* _Exercise task_:
Quote all of the lines below word for word, from the first to the last.

* _Rows from a dataset_:
***

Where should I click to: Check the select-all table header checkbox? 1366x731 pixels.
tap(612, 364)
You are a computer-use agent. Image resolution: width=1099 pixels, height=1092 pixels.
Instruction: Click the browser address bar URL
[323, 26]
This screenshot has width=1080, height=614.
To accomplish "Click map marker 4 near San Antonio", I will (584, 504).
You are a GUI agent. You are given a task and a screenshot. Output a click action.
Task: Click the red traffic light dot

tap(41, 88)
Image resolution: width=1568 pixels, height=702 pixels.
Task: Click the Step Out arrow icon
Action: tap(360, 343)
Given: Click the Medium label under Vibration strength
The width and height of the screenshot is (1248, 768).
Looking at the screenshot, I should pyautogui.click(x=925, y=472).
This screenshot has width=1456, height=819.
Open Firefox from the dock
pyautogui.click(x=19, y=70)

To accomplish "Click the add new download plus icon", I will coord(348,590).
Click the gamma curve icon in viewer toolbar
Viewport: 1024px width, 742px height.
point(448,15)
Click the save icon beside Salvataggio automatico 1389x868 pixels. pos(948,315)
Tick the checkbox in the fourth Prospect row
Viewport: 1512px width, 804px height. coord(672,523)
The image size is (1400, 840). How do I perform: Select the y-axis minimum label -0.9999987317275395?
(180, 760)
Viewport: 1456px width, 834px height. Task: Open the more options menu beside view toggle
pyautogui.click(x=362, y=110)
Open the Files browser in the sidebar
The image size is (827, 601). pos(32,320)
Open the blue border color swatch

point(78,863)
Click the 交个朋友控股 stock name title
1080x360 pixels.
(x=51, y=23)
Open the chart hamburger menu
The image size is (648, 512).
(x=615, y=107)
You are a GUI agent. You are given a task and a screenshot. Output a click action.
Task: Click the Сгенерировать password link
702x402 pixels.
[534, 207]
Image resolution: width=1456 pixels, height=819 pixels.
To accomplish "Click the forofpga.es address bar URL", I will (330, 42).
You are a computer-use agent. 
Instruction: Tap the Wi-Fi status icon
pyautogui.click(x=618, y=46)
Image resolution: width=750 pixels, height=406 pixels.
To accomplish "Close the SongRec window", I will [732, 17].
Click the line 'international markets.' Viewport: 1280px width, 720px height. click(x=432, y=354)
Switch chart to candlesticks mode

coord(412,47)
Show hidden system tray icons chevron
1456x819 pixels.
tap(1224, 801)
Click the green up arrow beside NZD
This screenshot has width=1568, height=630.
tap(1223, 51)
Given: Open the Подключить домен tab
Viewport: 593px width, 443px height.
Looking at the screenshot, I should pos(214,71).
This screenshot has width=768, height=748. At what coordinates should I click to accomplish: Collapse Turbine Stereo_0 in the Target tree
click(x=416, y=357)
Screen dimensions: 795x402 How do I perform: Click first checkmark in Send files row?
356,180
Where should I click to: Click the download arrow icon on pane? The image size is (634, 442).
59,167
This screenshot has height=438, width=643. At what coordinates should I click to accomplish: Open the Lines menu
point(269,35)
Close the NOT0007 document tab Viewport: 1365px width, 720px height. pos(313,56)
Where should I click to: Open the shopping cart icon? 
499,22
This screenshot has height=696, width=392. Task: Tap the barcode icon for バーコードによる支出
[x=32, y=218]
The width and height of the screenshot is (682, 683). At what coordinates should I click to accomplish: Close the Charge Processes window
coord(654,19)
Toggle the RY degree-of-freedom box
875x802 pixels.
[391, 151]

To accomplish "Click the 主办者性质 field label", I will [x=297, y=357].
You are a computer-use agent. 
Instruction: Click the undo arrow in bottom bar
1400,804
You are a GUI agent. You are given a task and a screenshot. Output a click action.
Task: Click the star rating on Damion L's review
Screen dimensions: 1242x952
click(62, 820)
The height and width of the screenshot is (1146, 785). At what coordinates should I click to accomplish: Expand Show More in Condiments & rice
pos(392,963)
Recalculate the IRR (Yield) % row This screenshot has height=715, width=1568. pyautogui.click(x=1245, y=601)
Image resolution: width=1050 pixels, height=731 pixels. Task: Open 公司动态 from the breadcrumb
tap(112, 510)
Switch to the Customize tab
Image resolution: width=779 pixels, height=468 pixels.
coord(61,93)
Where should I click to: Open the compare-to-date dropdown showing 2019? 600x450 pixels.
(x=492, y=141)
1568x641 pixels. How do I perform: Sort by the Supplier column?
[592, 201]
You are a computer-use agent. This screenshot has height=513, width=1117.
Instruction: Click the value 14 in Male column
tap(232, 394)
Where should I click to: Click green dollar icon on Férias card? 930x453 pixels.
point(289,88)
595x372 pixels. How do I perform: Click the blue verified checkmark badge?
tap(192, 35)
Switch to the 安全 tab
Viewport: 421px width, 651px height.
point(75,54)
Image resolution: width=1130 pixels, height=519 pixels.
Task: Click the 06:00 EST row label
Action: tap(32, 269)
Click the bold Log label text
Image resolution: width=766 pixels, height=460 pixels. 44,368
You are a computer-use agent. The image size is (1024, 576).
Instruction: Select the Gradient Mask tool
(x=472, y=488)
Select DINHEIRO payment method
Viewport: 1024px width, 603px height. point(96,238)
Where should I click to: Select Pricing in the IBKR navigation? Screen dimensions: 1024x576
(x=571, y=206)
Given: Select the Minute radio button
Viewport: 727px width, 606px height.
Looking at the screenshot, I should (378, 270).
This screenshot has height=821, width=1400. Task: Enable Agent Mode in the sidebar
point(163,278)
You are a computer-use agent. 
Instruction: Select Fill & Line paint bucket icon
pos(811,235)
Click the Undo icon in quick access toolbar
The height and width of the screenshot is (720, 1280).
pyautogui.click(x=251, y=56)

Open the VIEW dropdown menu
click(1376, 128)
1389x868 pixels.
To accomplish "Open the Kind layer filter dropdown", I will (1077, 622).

***

* _Answer to the exercise_:
Where should I click to: Check the select-all table header checkbox? 1366x731 pixels.
tap(612, 364)
You are a computer-use agent. Image resolution: width=1099 pixels, height=1092 pixels.
Instruction: Click the browser address bar URL
[323, 26]
This screenshot has width=1080, height=614.
To accomplish "Click map marker 4 near San Antonio", I will (584, 504).
You are a GUI agent. You are given a task and a screenshot. Output a click action.
Task: Click the red traffic light dot

tap(41, 88)
Image resolution: width=1568 pixels, height=702 pixels.
Task: Click the Step Out arrow icon
Action: tap(360, 343)
Given: Click the Medium label under Vibration strength
The width and height of the screenshot is (1248, 768).
Looking at the screenshot, I should pyautogui.click(x=925, y=472).
This screenshot has width=1456, height=819.
Open Firefox from the dock
pyautogui.click(x=19, y=70)

To accomplish "Click the add new download plus icon", I will coord(348,590).
Click the gamma curve icon in viewer toolbar
Viewport: 1024px width, 742px height.
point(448,15)
Click the save icon beside Salvataggio automatico 1389x868 pixels. pos(948,315)
Tick the checkbox in the fourth Prospect row
Viewport: 1512px width, 804px height. coord(672,523)
The image size is (1400, 840). How do I perform: Select the y-axis minimum label -0.9999987317275395?
(180, 760)
Viewport: 1456px width, 834px height. Task: Open the more options menu beside view toggle
pyautogui.click(x=362, y=110)
Open the Files browser in the sidebar
The image size is (827, 601). pos(32,320)
Open the blue border color swatch

point(78,863)
Click the 交个朋友控股 stock name title
1080x360 pixels.
(x=51, y=23)
Open the chart hamburger menu
The image size is (648, 512).
(x=615, y=107)
You are a GUI agent. You are given a task and a screenshot. Output a click action.
Task: Click the Сгенерировать password link
702x402 pixels.
[534, 207]
Image resolution: width=1456 pixels, height=819 pixels.
To accomplish "Click the forofpga.es address bar URL", I will (330, 42).
You are a computer-use agent. 
Instruction: Tap the Wi-Fi status icon
pyautogui.click(x=618, y=46)
Image resolution: width=750 pixels, height=406 pixels.
To accomplish "Close the SongRec window", I will [732, 17].
Click the line 'international markets.' Viewport: 1280px width, 720px height. click(x=432, y=354)
Switch chart to candlesticks mode

coord(412,47)
Show hidden system tray icons chevron
1456x819 pixels.
tap(1224, 801)
Click the green up arrow beside NZD
This screenshot has width=1568, height=630.
tap(1223, 51)
Given: Open the Подключить домен tab
Viewport: 593px width, 443px height.
Looking at the screenshot, I should pos(214,71).
This screenshot has width=768, height=748. At what coordinates should I click to accomplish: Collapse Turbine Stereo_0 in the Target tree
click(x=416, y=357)
Screen dimensions: 795x402 How do I perform: Click first checkmark in Send files row?
356,180
Where should I click to: Click the download arrow icon on pane? The image size is (634, 442).
59,167
This screenshot has height=438, width=643. At what coordinates should I click to accomplish: Open the Lines menu
point(269,35)
Close the NOT0007 document tab Viewport: 1365px width, 720px height. pos(313,56)
Where should I click to: Open the shopping cart icon? 
499,22
This screenshot has height=696, width=392. Task: Tap the barcode icon for バーコードによる支出
[x=32, y=218]
The width and height of the screenshot is (682, 683). At what coordinates should I click to accomplish: Close the Charge Processes window
coord(654,19)
Toggle the RY degree-of-freedom box
875x802 pixels.
[391, 151]

To accomplish "Click the 主办者性质 field label", I will [x=297, y=357].
You are a computer-use agent. 
Instruction: Click the undo arrow in bottom bar
1400,804
You are a GUI agent. You are given a task and a screenshot. Output a click action.
Task: Click the star rating on Damion L's review
Screen dimensions: 1242x952
click(62, 820)
The height and width of the screenshot is (1146, 785). At what coordinates should I click to accomplish: Expand Show More in Condiments & rice
pos(392,963)
Recalculate the IRR (Yield) % row This screenshot has height=715, width=1568. pyautogui.click(x=1245, y=601)
Image resolution: width=1050 pixels, height=731 pixels. Task: Open 公司动态 from the breadcrumb
tap(112, 510)
Switch to the Customize tab
Image resolution: width=779 pixels, height=468 pixels.
coord(61,93)
Where should I click to: Open the compare-to-date dropdown showing 2019? 600x450 pixels.
(x=492, y=141)
1568x641 pixels. How do I perform: Sort by the Supplier column?
[592, 201]
You are a computer-use agent. This screenshot has height=513, width=1117.
Instruction: Click the value 14 in Male column
tap(232, 394)
Where should I click to: Click green dollar icon on Férias card? 930x453 pixels.
point(289,88)
595x372 pixels. How do I perform: Click the blue verified checkmark badge?
tap(192, 35)
Switch to the 安全 tab
Viewport: 421px width, 651px height.
point(75,54)
Image resolution: width=1130 pixels, height=519 pixels.
Task: Click the 06:00 EST row label
Action: tap(32, 269)
Click the bold Log label text
Image resolution: width=766 pixels, height=460 pixels. 44,368
You are a computer-use agent. The image size is (1024, 576).
Instruction: Select the Gradient Mask tool
(x=472, y=488)
Select DINHEIRO payment method
Viewport: 1024px width, 603px height. point(96,238)
Where should I click to: Select Pricing in the IBKR navigation? Screen dimensions: 1024x576
(x=571, y=206)
Given: Select the Minute radio button
Viewport: 727px width, 606px height.
Looking at the screenshot, I should (378, 270).
This screenshot has height=821, width=1400. Task: Enable Agent Mode in the sidebar
point(163,278)
You are a computer-use agent. 
Instruction: Select Fill & Line paint bucket icon
pos(811,235)
Click the Undo icon in quick access toolbar
The height and width of the screenshot is (720, 1280).
pyautogui.click(x=251, y=56)

Open the VIEW dropdown menu
click(1376, 128)
1389x868 pixels.
To accomplish "Open the Kind layer filter dropdown", I will (1077, 622).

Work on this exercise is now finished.